Thoughts on the French? Other than seeing a couple of documentaries I don't know much about 'those years'.
I’ve always respected the French. My grandfather fought for France as Algeria was part of France. I speak French, and I live in France for part of the year now.
Looking at the pics and I'm thinking whether the next big war would be anything like this. Probably more Urban and asymmetric. Just as low tech on the ground with the high tech stuff flying overhead or zapped out through countermeasures. Much easier and "humane" to kill a whole lotta people these days. RIP
It was a team effort, tania! It's difficult imagining the allies winning without the Soviet Union but Normandy was a very very big deal. Went to France 2 years ago with my family and toured the Atlantic Wall. It was an incredible tour. Through the pillbox openings you can't help but wonder how in the world' did operation overlord even succeed. Pure determination by the U.S, Canada and Brits. Can you imagine being Robert Capa on that beach. No rifle just a camera. If anything, war photographers don't get enough love.
Sorry for turning this into a commentary on Russia. Two points. To quote Patton, "The object of war is not to die for your country but to make the other b*stard die for his." When you have a political officer threatening to shoot you for retreating, the equation on charging a machine gun position with bayonets changes. With Stalin, there would have been no evacuation at Dunkirk. Everybody would have died on that beach for their country. As cavalier as the Stalin was with Russian lives, it seems odd to suddenly value them so much seventy five years later. How many of those soldiers died because Stalin purged every competent officer from the army? Secondly, I was watching a Sky news story on the miners who were at Chernobyl and they mentioned that a bunch of Russians are mad at HBO and think the miniseries was a plot by the West to discredit great Russian mastery of nuclear engineering. Russians have the fragile ego of a 12 year old school girl. Finally, and most importantly, for everybody who died fighting, it didn't matter how many other Russians or Germans or British or French had died. Each death was an individual tragedy. Every soldier who died storming those beaches paid a price as tragic and final to every Russian soldier.
Speaking of the Battle of Midway...here is part 1 of the Battle of Midway from the Japanese perspective. I wish he had part 2 already done but this is too good not to post
That's awesome. Youtube has been suggesting that I watch that for about a month or so, so I gave in a few days ago. Does he have one on the Battle of the Coral Sea? Or the Great Marianas Turkey Shoot? The hunt for the Bismark would also be cool.
The numbers of people that died in these battles are just mind boggling and beyond comprehension. Every time I start to revisit this period of history I am still just awestruck by the level of violence and death. This was only a few generations ago and people seem to be able to forget it so quickly.

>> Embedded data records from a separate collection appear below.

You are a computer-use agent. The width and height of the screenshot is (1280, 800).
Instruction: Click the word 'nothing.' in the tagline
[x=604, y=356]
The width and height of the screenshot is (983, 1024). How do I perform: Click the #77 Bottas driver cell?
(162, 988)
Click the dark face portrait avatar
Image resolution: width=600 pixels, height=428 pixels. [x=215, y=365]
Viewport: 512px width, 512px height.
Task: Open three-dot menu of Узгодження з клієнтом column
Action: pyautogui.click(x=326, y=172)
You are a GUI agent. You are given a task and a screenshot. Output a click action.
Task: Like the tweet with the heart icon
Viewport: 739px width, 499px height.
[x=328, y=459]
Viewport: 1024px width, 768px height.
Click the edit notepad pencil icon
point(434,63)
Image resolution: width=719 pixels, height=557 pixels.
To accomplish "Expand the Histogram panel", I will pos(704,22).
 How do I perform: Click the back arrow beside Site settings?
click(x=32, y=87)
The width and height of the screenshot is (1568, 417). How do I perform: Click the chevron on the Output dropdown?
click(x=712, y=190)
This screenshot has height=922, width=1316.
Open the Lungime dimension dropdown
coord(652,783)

His videos are awesome, I subscribed a while back. My Grandfather served in the Pacific theater. His ship was hit by a kamikaze near Okinawa, but he never really talked about it, like a lot of other WWII vets.
Granddad was in Korea and never talked about it, ever, other than he said it's the coldest he can imagine you could get. Granny's oldest brother was Normandy through the Battle of the Bulge, he finally started telling stories in his last few years.
Because they don't give a hoot about us winning the war against Japan? I get that posters point that we as American's don't understand the role of the Russians in WW2 very well at all. It's not hard to understand why. They were allies of necessity and became enemies the minute WW2 was over. The countries live in a state of hair trigger fear. Weird to think we should be celebrating together, but true that Americans need better education.
Of course they did. Stalin wanted a land grab and was quite ready to get into the Pacific after the Nazis surrendered. They wanted to partition Japan, for one thing. Then other terrible things happened first.
I'm not talking about Stalin, I'm talking modern day Russians. For Russians the enemy of WW2 that has lasted in memory is the Nazis.
Oh. Well nevermind then. but as an aside...most of Central and Eastern Europe hates the Russians far, far more than the Germans.
Sure because their rule lasted longer. The question was why don't the Russians celebrate US victories in the pacific theater today at ceremonies. My answer stands. They don't care about our victory over Japan. Germany turned into a good global citizen. Russia tried to dominate Europe for half a century (nearly). It's no wonder why Russia has the worse legacy despite being on the "good side" in that war.